High-throughput computations and machine learning for halide perovskite discovery

Halide perovskites are materials of considerable interest for solar cells, photodiodes, LEDs, photocatalysis, and photorechargeable batteries. One of the most attractive features of this class of materials is the sheer tunability of their stability, electronic bandgaps, optical absorption behavior, and defect properties, via composition engineering, phase transformation, change in dimensionality, surface and interface engineering, and octahedral rotation and distortion.
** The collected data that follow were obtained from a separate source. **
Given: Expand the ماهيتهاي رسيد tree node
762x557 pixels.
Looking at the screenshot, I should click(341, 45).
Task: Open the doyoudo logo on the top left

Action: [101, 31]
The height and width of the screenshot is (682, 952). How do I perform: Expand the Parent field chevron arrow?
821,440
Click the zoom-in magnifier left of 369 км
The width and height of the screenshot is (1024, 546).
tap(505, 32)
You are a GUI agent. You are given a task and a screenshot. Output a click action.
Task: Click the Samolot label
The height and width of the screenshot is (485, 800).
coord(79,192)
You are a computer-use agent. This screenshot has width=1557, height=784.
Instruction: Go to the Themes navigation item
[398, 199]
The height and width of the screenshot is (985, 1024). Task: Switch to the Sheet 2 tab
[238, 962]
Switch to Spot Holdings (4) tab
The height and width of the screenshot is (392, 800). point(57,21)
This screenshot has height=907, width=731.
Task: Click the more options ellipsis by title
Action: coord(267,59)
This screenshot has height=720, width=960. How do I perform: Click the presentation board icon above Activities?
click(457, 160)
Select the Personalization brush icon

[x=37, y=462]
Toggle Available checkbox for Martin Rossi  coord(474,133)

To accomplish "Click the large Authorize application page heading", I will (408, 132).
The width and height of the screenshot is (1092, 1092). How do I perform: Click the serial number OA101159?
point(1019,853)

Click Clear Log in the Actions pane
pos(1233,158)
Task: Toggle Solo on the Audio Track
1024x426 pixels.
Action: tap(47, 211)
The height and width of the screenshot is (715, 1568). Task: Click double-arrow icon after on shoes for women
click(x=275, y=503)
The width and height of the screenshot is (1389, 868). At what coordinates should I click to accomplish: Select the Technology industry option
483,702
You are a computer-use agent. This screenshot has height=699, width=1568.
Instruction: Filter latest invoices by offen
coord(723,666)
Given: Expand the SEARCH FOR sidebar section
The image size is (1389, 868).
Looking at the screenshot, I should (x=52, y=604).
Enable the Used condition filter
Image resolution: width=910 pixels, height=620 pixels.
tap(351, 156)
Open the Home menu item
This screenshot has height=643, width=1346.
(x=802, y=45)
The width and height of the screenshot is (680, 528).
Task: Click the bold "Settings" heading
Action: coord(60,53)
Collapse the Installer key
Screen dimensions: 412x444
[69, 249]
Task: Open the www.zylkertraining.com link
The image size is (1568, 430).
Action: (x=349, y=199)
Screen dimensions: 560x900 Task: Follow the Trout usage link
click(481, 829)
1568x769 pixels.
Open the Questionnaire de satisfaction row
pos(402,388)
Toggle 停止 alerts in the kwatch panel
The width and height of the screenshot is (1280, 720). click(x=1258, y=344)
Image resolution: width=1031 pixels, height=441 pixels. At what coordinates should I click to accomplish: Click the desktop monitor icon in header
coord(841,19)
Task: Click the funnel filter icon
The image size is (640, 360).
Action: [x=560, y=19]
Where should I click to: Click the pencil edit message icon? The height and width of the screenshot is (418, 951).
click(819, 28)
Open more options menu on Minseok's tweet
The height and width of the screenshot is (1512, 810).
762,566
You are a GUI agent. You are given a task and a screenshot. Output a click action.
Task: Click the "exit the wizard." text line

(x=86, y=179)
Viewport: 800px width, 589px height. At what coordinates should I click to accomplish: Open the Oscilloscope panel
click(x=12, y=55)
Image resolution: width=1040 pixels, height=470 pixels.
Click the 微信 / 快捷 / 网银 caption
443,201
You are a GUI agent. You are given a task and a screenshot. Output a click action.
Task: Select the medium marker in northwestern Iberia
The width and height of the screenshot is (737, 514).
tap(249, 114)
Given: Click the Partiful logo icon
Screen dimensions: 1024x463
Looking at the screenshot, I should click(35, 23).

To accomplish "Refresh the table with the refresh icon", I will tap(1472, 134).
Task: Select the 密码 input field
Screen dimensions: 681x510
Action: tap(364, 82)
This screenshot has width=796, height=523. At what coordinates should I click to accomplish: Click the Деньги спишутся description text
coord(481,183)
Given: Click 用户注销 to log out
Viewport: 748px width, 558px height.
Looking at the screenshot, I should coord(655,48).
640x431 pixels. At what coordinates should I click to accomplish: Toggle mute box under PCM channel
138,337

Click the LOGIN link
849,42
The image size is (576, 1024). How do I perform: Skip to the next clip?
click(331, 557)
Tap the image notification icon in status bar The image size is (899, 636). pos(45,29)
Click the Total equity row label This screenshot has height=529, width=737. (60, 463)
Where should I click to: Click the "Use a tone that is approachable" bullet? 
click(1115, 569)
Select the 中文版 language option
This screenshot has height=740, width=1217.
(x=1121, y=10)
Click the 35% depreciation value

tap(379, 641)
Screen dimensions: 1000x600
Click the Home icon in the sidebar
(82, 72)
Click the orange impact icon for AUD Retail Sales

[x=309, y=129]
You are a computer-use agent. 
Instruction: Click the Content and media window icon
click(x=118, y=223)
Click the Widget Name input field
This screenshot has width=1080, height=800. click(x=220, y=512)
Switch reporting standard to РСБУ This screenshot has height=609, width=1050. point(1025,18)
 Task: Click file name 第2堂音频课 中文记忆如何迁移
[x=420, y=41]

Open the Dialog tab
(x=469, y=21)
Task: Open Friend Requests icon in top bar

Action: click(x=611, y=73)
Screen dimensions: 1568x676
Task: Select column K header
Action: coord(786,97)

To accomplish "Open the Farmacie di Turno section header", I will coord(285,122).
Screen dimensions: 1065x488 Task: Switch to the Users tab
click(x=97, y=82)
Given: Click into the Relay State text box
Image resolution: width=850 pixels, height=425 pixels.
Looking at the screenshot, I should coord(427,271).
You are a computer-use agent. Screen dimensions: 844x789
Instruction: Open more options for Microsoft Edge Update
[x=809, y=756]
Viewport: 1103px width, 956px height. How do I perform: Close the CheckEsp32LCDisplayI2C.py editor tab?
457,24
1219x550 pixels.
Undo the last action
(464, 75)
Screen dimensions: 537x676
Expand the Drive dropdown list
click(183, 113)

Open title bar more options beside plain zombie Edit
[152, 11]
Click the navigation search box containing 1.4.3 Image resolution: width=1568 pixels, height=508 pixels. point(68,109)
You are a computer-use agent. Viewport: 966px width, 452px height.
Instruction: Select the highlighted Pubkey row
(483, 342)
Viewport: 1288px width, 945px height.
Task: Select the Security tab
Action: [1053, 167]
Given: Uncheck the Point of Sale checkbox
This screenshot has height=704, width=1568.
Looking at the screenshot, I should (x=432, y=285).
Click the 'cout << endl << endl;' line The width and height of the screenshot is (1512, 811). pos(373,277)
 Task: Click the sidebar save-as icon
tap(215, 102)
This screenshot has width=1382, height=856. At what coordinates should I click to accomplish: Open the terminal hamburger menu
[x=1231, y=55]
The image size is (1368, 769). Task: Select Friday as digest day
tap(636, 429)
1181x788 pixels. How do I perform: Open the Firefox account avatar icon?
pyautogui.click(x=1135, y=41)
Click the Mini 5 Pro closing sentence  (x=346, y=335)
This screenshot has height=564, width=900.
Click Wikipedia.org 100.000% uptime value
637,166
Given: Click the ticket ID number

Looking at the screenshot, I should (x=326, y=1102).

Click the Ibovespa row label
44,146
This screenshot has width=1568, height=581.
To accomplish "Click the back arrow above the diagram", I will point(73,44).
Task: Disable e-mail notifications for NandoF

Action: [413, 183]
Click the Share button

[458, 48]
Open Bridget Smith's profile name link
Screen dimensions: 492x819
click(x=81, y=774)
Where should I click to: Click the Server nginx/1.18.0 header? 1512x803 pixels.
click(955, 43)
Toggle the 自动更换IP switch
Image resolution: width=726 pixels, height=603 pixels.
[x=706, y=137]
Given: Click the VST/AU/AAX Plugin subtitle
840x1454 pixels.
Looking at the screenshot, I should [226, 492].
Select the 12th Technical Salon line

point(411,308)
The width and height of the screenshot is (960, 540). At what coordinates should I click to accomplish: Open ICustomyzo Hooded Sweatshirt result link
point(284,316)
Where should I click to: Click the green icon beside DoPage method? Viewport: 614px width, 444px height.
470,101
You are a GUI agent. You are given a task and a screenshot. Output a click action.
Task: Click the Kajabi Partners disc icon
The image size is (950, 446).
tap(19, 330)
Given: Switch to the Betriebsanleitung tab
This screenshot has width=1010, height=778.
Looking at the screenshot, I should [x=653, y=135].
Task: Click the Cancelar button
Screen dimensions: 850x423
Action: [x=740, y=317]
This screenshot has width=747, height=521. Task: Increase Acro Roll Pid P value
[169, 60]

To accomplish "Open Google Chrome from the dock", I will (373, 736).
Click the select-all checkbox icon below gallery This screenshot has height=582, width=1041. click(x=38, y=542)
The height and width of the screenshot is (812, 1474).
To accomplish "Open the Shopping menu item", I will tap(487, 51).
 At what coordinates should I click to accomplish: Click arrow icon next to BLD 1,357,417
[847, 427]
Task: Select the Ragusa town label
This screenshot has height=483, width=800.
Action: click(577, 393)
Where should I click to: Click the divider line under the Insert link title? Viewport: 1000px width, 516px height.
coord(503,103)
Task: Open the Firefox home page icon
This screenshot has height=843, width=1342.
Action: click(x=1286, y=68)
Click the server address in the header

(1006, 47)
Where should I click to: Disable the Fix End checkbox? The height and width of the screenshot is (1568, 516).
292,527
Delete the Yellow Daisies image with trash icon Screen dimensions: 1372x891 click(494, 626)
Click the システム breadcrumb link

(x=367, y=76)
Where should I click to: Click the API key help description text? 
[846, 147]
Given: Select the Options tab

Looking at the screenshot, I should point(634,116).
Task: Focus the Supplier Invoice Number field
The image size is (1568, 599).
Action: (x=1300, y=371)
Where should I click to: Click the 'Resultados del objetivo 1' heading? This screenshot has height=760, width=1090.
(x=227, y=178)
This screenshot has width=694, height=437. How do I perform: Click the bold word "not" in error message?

Due to the ease of simulating well-defined crystal structures and systematically investigating compositional and structural factors that affect their properties, first-principles-based density functional theory (DFT) computations are frequently used for studying halide perovskites, leading to high-throughput data sets, screening of promising materials, and training of machine learning (ML) models for accelerated prediction and optimization. In this article, we present an overview of computational data-driven discovery of novel halide perovskites using some examples from the literature we believe best represent success in this field. Specific methods used for prediction of properties, optimization and screening across large chemical spaces, and automated design of novel structures and compositions, are highlighted. DFT-ML-based design frameworks have been instrumental in expanding the pool of stable halide perovskites with desired optoelectronic properties and will continue to inform new discovery in close synergy with targeted experiments.